Nevertheless, in an August 26 e mail despatched to suppliers and shared with BleepingComputer, Halliburton supplied further data stating that the corporate took techniques offline to guard them and is working with Mandiant to research the incident.
“We are reaching out to update you about a cybersecurity issue affecting Halliburton,” reads the letter seen by BleepingComputer.
“As soon as we learned of the issue, we activated our cybersecurity response plan and took steps to address it, including (1) proactively taking certain systems offline to help protect them, (2) engaging the support of leading external advisors, including Mandiant, and (3) notifying law enforcement.”
Additionally they said that their e mail techniques proceed to function as they’re hosted on Microsoft Azure infrastructure. A workaround can also be obtainable for transacting and issuing buy orders.
This e mail features a checklist of IOCs containing file names and IP addresses related to the assault that prospects can use to detect comparable exercise on their community.
One among these IOCs is for a Home windows executable named upkeep.exe, which BleepingComputer has confirmed to be a RansomHub ransomware encryptor.
After analyzing the pattern, it seems to be a more moderen model than beforehand analyzed, because it comprises a brand new “-cmd string” command-line argument, which is able to execute a command on the gadget earlier than encrypting information.
Supply: BleepingComputer
RansomHub
The RansomHub ransomware operation launched in February 2024, claiming it was a knowledge theft extortion and extortion group that offered stolen information to the best bidder.

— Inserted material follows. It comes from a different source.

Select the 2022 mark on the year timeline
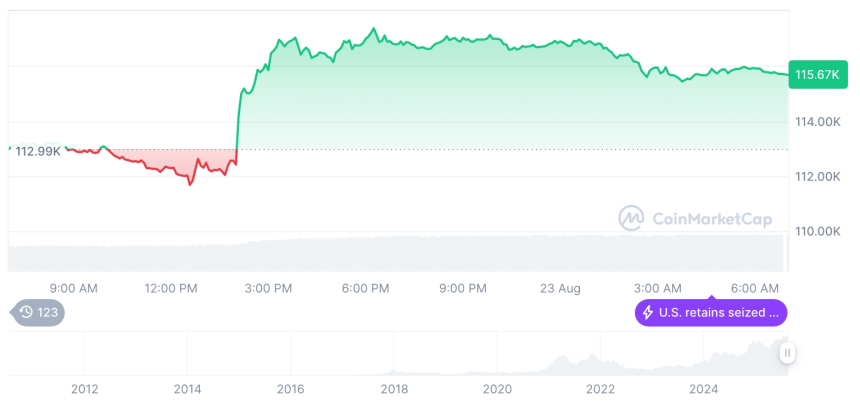600,388
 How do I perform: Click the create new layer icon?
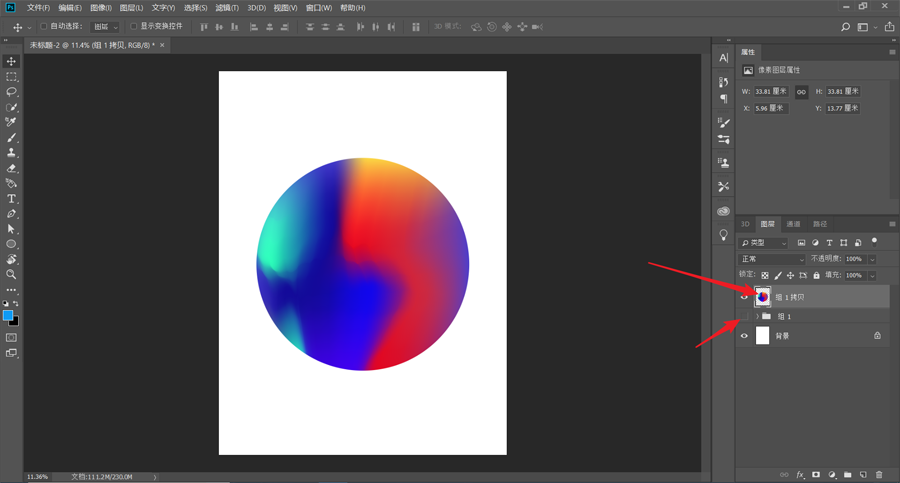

Nevertheless, quickly after, it was found that the operation additionally utilized ransomware encryptors in its double-extortion assaults, the place the menace actors breached networks, stole information, after which encrypted information.
The encrypted information and the menace to leak stolen information have been then used as leverage to scare corporations into paying a ransom.
Symantec analyzed the ransomware encryptors and reported that they have been primarily based on the Knight ransomware encryptors, previously often called Cyclops.
The Knight operation claimed they offered their supply code in February 2024 and shut down simply as RansomHub launched. This has made many researchers imagine that RansomHub is a rebrand of the Knight ransomware operation.
At present, the FBI launched an advisory about RansomHub, sharing the menace actor’s techniques and warning that they breached not less than 210 victims since February.
It is not uncommon for the FBI and CISA to publish coordinated advisories on menace actors quickly after they conduct a extremely impactful assault on essential infrastructure, akin to Halliburton. Nevertheless, it isn’t recognized if the advisory and the assault are linked.
Because the begin of the 12 months, RansomHub has been chargeable for quite a few high-profile assaults, together with these on American not-for-profit credit score union Patelco, the Ceremony Help drugstore chain, the Christie’s public sale home, and U.S. telecom supplier Frontier Communications.
The ransomware operation’s information leak web site was additionally utilized to leak stolen information belonging to Change Healthcare following the shutdown of the BlackCat and ALPHV ransomware operation.
It’s believed that after BlackCat shut down, a few of its associates moved to RansomHub, permitting them to rapidly escalate their assaults with skilled ransomware menace actors.